(Item-finding records)
* * *

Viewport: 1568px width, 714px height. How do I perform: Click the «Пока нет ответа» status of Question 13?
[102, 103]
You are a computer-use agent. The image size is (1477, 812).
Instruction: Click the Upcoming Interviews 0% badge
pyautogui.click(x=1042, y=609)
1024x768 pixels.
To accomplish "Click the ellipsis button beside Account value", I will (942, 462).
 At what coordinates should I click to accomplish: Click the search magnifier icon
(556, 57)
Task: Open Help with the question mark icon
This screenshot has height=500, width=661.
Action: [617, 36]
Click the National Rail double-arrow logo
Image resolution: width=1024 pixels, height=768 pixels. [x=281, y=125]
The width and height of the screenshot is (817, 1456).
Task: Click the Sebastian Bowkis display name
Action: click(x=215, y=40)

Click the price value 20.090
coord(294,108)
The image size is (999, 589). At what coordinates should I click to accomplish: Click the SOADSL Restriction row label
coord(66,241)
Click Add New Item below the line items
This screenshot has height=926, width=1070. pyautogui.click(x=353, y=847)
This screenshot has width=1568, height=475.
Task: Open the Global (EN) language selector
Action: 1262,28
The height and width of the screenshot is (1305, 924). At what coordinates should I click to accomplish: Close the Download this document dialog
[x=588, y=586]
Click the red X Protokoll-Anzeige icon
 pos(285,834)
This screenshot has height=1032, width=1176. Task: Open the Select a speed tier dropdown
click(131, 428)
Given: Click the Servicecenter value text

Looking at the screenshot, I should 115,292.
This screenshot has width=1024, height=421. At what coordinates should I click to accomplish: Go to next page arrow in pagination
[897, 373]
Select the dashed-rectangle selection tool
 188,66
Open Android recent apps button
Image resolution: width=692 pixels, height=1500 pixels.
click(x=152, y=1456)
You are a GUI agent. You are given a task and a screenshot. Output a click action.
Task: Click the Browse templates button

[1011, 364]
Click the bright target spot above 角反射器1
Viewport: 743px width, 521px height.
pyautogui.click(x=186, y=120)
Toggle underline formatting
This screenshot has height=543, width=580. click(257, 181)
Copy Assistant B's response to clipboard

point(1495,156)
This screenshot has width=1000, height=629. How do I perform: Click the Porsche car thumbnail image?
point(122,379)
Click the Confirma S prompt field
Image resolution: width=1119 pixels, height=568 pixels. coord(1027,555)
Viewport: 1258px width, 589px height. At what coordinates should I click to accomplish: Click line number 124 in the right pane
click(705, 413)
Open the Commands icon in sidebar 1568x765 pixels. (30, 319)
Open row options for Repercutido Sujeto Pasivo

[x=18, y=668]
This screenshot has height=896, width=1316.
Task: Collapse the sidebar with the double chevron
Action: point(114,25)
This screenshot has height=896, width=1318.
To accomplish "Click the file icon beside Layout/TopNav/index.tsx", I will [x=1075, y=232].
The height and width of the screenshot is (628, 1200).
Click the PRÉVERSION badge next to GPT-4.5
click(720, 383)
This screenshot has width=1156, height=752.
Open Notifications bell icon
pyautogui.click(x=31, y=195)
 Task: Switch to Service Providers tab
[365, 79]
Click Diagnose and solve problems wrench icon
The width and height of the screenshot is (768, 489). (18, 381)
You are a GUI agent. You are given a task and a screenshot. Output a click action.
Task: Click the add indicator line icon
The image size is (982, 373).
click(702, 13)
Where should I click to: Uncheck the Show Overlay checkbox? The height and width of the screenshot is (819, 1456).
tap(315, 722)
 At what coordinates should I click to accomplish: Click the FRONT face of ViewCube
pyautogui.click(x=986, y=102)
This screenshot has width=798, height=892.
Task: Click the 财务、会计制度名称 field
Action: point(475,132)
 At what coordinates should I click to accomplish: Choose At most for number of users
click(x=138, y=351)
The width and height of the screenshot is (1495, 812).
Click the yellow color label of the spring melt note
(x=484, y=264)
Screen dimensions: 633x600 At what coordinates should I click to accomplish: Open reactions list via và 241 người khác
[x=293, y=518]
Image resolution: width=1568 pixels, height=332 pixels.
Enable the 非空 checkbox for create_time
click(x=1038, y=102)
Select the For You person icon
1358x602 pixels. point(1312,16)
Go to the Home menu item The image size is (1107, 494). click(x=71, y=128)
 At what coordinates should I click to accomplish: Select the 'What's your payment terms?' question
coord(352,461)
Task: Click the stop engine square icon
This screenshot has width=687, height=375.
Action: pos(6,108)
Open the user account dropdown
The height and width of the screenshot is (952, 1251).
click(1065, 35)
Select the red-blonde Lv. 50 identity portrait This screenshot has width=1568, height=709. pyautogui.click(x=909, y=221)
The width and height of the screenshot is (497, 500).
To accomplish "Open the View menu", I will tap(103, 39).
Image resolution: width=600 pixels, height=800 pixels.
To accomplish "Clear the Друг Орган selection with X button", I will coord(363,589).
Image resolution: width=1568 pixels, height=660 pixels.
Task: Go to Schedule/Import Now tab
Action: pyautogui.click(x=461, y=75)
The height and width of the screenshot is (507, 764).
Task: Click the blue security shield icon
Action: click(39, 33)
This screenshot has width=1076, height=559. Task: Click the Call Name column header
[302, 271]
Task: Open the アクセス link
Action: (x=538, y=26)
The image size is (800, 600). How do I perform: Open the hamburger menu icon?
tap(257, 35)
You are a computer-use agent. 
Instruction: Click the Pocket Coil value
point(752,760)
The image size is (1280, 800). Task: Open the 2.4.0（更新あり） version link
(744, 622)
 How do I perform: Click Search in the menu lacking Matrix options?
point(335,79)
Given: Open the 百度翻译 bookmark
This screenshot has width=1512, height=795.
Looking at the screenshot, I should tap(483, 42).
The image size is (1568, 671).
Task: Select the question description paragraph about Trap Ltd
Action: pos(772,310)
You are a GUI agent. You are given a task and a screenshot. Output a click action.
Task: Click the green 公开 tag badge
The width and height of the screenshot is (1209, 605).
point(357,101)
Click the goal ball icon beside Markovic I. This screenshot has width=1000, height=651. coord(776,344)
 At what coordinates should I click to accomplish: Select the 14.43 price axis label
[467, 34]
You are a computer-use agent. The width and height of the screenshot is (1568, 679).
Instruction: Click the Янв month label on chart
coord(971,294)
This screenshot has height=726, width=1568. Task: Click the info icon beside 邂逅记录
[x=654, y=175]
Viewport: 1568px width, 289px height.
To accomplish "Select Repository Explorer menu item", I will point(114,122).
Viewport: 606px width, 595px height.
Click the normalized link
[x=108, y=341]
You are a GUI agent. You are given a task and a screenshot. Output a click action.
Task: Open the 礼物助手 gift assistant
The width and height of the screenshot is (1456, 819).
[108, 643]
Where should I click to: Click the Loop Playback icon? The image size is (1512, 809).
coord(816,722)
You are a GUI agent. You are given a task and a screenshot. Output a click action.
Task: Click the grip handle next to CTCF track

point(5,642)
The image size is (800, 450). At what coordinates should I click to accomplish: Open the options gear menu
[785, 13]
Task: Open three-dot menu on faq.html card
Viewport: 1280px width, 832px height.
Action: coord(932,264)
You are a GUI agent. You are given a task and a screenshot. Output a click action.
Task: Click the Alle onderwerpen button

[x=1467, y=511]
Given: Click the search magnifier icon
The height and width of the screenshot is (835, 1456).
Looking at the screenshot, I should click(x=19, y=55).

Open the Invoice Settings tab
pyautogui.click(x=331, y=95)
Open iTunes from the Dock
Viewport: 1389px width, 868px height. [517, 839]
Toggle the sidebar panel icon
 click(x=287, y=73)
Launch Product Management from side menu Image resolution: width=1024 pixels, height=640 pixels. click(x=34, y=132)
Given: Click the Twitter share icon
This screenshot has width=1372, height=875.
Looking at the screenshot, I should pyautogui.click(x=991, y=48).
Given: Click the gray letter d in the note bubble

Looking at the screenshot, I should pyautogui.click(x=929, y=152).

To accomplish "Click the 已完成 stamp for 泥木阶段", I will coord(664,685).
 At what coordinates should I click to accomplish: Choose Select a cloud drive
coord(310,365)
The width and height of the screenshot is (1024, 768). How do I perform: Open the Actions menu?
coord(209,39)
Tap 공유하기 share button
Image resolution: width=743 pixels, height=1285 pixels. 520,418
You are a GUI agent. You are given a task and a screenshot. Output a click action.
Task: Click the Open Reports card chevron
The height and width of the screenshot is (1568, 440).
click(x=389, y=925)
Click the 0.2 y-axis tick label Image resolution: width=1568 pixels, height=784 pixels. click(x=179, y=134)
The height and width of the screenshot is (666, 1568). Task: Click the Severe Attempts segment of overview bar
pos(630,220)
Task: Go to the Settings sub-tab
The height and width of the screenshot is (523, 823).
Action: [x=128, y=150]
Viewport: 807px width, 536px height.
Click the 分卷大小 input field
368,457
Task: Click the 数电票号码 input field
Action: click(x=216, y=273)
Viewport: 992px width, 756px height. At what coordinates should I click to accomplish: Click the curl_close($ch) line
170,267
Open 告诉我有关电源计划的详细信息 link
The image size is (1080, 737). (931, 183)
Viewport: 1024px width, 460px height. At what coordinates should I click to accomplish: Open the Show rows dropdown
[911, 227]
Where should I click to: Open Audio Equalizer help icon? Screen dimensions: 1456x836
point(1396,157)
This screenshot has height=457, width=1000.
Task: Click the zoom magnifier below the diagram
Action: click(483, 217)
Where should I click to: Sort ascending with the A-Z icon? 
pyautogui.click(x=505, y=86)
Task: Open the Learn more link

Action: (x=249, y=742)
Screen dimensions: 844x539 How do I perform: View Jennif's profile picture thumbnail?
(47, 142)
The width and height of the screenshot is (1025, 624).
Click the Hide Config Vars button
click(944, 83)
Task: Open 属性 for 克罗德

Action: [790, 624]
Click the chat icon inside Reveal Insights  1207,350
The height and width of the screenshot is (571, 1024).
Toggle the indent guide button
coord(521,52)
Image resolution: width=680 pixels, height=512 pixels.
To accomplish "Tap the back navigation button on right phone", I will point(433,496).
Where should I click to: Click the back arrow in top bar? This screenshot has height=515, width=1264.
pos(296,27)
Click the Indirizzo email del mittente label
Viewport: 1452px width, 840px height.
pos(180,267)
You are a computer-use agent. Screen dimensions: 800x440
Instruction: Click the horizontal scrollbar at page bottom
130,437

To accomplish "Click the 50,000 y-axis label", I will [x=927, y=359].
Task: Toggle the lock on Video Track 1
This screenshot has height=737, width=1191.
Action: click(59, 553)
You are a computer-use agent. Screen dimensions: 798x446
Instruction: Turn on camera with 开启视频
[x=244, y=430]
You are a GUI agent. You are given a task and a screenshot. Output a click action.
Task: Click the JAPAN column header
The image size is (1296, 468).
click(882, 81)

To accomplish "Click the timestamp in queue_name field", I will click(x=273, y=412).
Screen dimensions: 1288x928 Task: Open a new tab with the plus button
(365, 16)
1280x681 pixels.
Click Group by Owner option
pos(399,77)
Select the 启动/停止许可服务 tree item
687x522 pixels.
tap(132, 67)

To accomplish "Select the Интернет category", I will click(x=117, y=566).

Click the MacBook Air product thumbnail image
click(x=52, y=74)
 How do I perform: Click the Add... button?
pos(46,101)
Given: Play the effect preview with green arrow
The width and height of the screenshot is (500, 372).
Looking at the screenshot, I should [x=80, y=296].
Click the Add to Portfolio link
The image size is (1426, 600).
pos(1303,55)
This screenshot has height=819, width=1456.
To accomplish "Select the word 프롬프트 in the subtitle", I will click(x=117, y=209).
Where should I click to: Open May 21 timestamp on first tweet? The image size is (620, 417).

* * *

▶ Request:
Output the stretch of the material from the line containing "The image size is (800, 450)." through the line containing "Launch Product Management" as a numbered list, skipping any blank lines.

▶ Task result:
1. The image size is (800, 450). At what coordinates should I click to accomplish: Open the options gear menu
2. [785, 13]
3. Task: Open three-dot menu on faq.html card
4. Viewport: 1280px width, 832px height.
5. Action: coord(932,264)
6. You are a GUI agent. You are given a task and a screenshot. Output a click action.
7. Task: Click the Alle onderwerpen button
8. [x=1467, y=511]
9. Given: Click the search magnifier icon
10. The height and width of the screenshot is (835, 1456).
11. Looking at the screenshot, I should click(x=19, y=55).
12. Open the Invoice Settings tab
13. pyautogui.click(x=331, y=95)
14. Open iTunes from the Dock
15. Viewport: 1389px width, 868px height. [517, 839]
16. Toggle the sidebar panel icon
17.  click(x=287, y=73)
18. Launch Product Management from side menu Image resolution: width=1024 pixels, height=640 pixels. click(x=34, y=132)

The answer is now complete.